_Tasks for this exercise_
1. List the four streets that the tenements article gives as the boundaries of the Hollow, and give the direction for each.
2. Reproduce word for word the part of the tenements article that opens with "THE HOLLOW, as" and closes with "of his temerity.".

Tenements: How They Appear Inside and Out 1872


It is undoubtedly a hard matter to be without ice in times like these, when the mercury stands 90 in the shade, but if a few of the good people of Brooklyn, who look forward with fear and trembling to a possible deprivation of this kind, could only make the trip made by an EAGLE reporter yesterday, they would return to their homes and remain there calm and contented for the next six months. The average citizen of Brooklyn, however, is not given up to the spirit of exploration, and would in all probability die ignorant of the existence near him of a locality so classic as "Smoky Hollow" but for the daily papers. Yet, even through this medium, under ordinary circumstances, no just conception of the place is to be gained, because of the halo thrown around it by the reporters, who have learned to look upon it with loving eyes as the cradle of endless sensations and the birthplace of sparkling items. There are, it has been found, more fights in this locality in a week than in any other equal extent of space in a year. Five Points, in comparison, stands back abashed.

BRICK TOSSING has here reached the dignity of an art, and as a consequence whole heads are as rare as white faces in Central Africa. On Saturday evenings, all the inhabitants who can afford it travel around with umbrellas up. Experience has taught them the wisdom of this course. It is expected, however, that in the future comparative immunity will be enjoyed from attack of this kind, owing to the fact that all the chimneys and loose walls in the locality have been thrown away. But it won't do to be too sanguine about this matter, as that impulsive disposition of the younger denizens, which manifested itself last Saturday night in the demolition of a stoop, in order that no escape might be granted the fighting inmates of a house on Emmett street, may convert even the stony walls of some of the six story rookeries into ammunition.

THE HOLLOW, as it is called, is geographically speaking bounded on the north by Atlantic street, on the east by Hicks street, on the south by Amity and on the west by Columbia. The character of the inhabitants may to some extent be inferred from the belligerent aspect already mentioned. Every approach to the locality is guarded by a low groggery, in and around which congregate armies of loafers, ready to do any thing within human power for a glass of benzine. When a man with a clean face and a decent suit of clothes is seen within the territory, his presence is at once reported to the heads of the various gangs, who determine the disposition, if any, that is to be made of him. In the day time, if he be civil, he may escape by merely being sworn at; but should it be dark, his purse is very apt to be made the price of his temerity.

ON SATURDAY EVENINGS no stranger is supposed to show himself around the Hollow. If one should, let him look out; the denizens are not of the stripe who will stand being trifled with. The general aspect of the locality is that of a small town just relieved from a siege. As the name denotes, there is an atmosphere of smoke hanging over it all the time. The streets are as dirty as the refuse of crowded tenements can make them. Whole regiments of dirty, half clad, sickly looking children roll about on the sidewalks and fill the air with their shouts. Women in endless profusion, not much more profusely clad than the youngsters, and invariably barefooted, throng all the doorways, windows and alleys. They gossip unceasingly from morning to night, looking upon every incident, whether of pugilistic or peaceful character, which affords material for talk, as a godsend. From many of the windows, front and rear, clothes lines are stretched and garments hung out to dry, the effect of which is to give to each street the appearance of A RAG FARE.

_Entries provided_

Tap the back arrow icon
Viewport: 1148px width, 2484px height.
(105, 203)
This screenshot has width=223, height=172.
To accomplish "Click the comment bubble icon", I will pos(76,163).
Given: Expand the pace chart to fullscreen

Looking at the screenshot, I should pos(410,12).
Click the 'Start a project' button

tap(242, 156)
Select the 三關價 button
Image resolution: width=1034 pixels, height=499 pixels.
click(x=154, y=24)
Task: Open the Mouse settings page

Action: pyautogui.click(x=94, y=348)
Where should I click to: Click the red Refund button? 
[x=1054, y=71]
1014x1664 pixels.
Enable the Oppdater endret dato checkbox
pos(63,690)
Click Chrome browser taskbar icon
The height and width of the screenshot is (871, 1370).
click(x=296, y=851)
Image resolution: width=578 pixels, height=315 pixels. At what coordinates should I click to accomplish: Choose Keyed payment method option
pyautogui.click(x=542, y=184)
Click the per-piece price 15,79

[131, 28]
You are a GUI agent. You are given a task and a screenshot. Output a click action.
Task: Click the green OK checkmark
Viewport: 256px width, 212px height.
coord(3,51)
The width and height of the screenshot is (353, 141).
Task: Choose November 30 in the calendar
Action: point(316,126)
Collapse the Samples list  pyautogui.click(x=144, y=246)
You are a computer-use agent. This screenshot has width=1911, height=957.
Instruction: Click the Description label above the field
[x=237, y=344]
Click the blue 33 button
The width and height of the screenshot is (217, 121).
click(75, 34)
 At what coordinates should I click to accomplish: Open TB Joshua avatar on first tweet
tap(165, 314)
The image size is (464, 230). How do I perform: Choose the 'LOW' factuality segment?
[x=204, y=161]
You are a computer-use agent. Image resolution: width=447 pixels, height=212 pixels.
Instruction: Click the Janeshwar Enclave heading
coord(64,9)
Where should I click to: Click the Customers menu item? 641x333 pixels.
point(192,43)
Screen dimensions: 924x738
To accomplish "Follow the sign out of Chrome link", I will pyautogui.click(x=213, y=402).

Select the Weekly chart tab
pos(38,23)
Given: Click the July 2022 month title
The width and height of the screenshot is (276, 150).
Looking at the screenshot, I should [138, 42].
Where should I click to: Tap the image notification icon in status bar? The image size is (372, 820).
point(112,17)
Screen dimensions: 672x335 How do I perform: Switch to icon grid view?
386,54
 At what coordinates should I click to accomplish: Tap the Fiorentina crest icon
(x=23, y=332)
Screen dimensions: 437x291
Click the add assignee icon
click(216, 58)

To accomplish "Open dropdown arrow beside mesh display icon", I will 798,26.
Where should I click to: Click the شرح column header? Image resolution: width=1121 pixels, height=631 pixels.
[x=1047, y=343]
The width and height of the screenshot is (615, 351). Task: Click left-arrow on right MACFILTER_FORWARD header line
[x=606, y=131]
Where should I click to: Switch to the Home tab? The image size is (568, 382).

_Solutions to the exercise_
1.
- North: Atlantic street
- East: Hicks street
- South: Amity
- West: Columbia

2.
THE HOLLOW, as it is called, is geographically speaking bounded on the north by Atlantic street, on the east by Hicks street, on the south by Amity and on the west by Columbia. The character of the inhabitants may to some extent be inferred from the belligerent aspect already mentioned. Every approach to the locality is guarded by a low groggery, in and around which congregate armies of loafers, ready to do any thing within human power for a glass of benzine. When a man with a clean face and a decent suit of clothes is seen within the territory, his presence is at once reported to the heads of the various gangs, who determine the disposition, if any, that is to be made of him. In the day time, if he be civil, he may escape by merely being sworn at; but should it be dark, his purse is very apt to be made the price of his temerity.